▶ _Exercise instructions_
Start to finish, copy the data exactly.

+ + +

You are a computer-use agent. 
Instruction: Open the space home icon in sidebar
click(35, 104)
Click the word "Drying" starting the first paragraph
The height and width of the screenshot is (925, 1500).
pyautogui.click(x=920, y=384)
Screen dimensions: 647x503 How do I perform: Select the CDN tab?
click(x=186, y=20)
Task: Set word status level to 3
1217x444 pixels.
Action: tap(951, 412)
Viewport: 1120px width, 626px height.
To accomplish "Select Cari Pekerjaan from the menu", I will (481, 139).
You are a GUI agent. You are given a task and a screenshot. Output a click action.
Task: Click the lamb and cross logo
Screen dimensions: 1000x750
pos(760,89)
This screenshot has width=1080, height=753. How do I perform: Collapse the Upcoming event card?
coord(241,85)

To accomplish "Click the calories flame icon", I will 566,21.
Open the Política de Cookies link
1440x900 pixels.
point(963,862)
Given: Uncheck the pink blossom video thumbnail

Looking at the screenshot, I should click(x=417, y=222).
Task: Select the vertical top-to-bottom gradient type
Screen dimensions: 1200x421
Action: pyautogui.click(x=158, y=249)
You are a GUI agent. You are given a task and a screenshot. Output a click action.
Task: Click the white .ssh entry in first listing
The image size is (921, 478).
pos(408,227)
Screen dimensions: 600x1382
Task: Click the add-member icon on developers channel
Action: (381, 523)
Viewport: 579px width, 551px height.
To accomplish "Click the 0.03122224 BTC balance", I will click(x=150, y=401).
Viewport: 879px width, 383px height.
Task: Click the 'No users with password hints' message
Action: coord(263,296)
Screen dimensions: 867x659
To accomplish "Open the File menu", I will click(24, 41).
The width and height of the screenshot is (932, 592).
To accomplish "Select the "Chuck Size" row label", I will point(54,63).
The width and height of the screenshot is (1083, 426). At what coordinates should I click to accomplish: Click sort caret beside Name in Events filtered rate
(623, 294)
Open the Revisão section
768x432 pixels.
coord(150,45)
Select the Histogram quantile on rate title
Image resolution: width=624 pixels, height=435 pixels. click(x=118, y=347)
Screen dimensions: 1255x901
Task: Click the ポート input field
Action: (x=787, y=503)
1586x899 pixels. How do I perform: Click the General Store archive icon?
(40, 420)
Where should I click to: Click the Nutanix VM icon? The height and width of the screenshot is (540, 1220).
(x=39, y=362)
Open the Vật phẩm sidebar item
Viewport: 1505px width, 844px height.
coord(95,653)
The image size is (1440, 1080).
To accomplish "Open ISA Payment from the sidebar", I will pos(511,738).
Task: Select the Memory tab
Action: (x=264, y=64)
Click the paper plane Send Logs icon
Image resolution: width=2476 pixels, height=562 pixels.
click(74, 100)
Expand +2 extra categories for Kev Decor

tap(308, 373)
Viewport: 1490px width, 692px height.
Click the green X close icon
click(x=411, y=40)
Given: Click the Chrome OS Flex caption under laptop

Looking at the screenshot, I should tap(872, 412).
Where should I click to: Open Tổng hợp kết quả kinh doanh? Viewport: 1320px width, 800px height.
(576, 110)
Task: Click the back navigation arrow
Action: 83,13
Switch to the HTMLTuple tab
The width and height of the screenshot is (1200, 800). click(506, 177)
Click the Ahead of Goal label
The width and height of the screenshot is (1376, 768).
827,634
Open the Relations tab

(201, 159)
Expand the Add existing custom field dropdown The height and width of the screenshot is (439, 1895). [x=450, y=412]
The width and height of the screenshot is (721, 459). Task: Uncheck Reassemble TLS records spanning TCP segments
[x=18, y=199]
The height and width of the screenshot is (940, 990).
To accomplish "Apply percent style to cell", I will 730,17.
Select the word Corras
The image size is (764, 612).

+ + +

▶ _Answer to the exercise_
You are a computer-use agent. 
Instruction: Open the space home icon in sidebar
click(35, 104)
Click the word "Drying" starting the first paragraph
The height and width of the screenshot is (925, 1500).
pyautogui.click(x=920, y=384)
Screen dimensions: 647x503 How do I perform: Select the CDN tab?
click(x=186, y=20)
Task: Set word status level to 3
1217x444 pixels.
Action: tap(951, 412)
Viewport: 1120px width, 626px height.
To accomplish "Select Cari Pekerjaan from the menu", I will (481, 139).
You are a GUI agent. You are given a task and a screenshot. Output a click action.
Task: Click the lamb and cross logo
Screen dimensions: 1000x750
pos(760,89)
This screenshot has width=1080, height=753. How do I perform: Collapse the Upcoming event card?
coord(241,85)

To accomplish "Click the calories flame icon", I will 566,21.
Open the Política de Cookies link
1440x900 pixels.
point(963,862)
Given: Uncheck the pink blossom video thumbnail

Looking at the screenshot, I should click(x=417, y=222).
Task: Select the vertical top-to-bottom gradient type
Screen dimensions: 1200x421
Action: pyautogui.click(x=158, y=249)
You are a GUI agent. You are given a task and a screenshot. Output a click action.
Task: Click the white .ssh entry in first listing
The image size is (921, 478).
pos(408,227)
Screen dimensions: 600x1382
Task: Click the add-member icon on developers channel
Action: (381, 523)
Viewport: 579px width, 551px height.
To accomplish "Click the 0.03122224 BTC balance", I will click(x=150, y=401).
Viewport: 879px width, 383px height.
Task: Click the 'No users with password hints' message
Action: coord(263,296)
Screen dimensions: 867x659
To accomplish "Open the File menu", I will click(24, 41).
The width and height of the screenshot is (932, 592).
To accomplish "Select the "Chuck Size" row label", I will point(54,63).
The width and height of the screenshot is (1083, 426). At what coordinates should I click to accomplish: Click sort caret beside Name in Events filtered rate
(623, 294)
Open the Revisão section
768x432 pixels.
coord(150,45)
Select the Histogram quantile on rate title
Image resolution: width=624 pixels, height=435 pixels. click(x=118, y=347)
Screen dimensions: 1255x901
Task: Click the ポート input field
Action: (x=787, y=503)
1586x899 pixels. How do I perform: Click the General Store archive icon?
(40, 420)
Where should I click to: Click the Nutanix VM icon? The height and width of the screenshot is (540, 1220).
(x=39, y=362)
Open the Vật phẩm sidebar item
Viewport: 1505px width, 844px height.
coord(95,653)
The image size is (1440, 1080).
To accomplish "Open ISA Payment from the sidebar", I will pos(511,738).
Task: Select the Memory tab
Action: (x=264, y=64)
Click the paper plane Send Logs icon
Image resolution: width=2476 pixels, height=562 pixels.
click(74, 100)
Expand +2 extra categories for Kev Decor

tap(308, 373)
Viewport: 1490px width, 692px height.
Click the green X close icon
click(x=411, y=40)
Given: Click the Chrome OS Flex caption under laptop

Looking at the screenshot, I should tap(872, 412).
Where should I click to: Open Tổng hợp kết quả kinh doanh? Viewport: 1320px width, 800px height.
(576, 110)
Task: Click the back navigation arrow
Action: 83,13
Switch to the HTMLTuple tab
The width and height of the screenshot is (1200, 800). click(506, 177)
Click the Ahead of Goal label
The width and height of the screenshot is (1376, 768).
827,634
Open the Relations tab

(201, 159)
Expand the Add existing custom field dropdown The height and width of the screenshot is (439, 1895). [x=450, y=412]
The width and height of the screenshot is (721, 459). Task: Uncheck Reassemble TLS records spanning TCP segments
[x=18, y=199]
The height and width of the screenshot is (940, 990).
To accomplish "Apply percent style to cell", I will 730,17.
Select the word Corras
The image size is (764, 612).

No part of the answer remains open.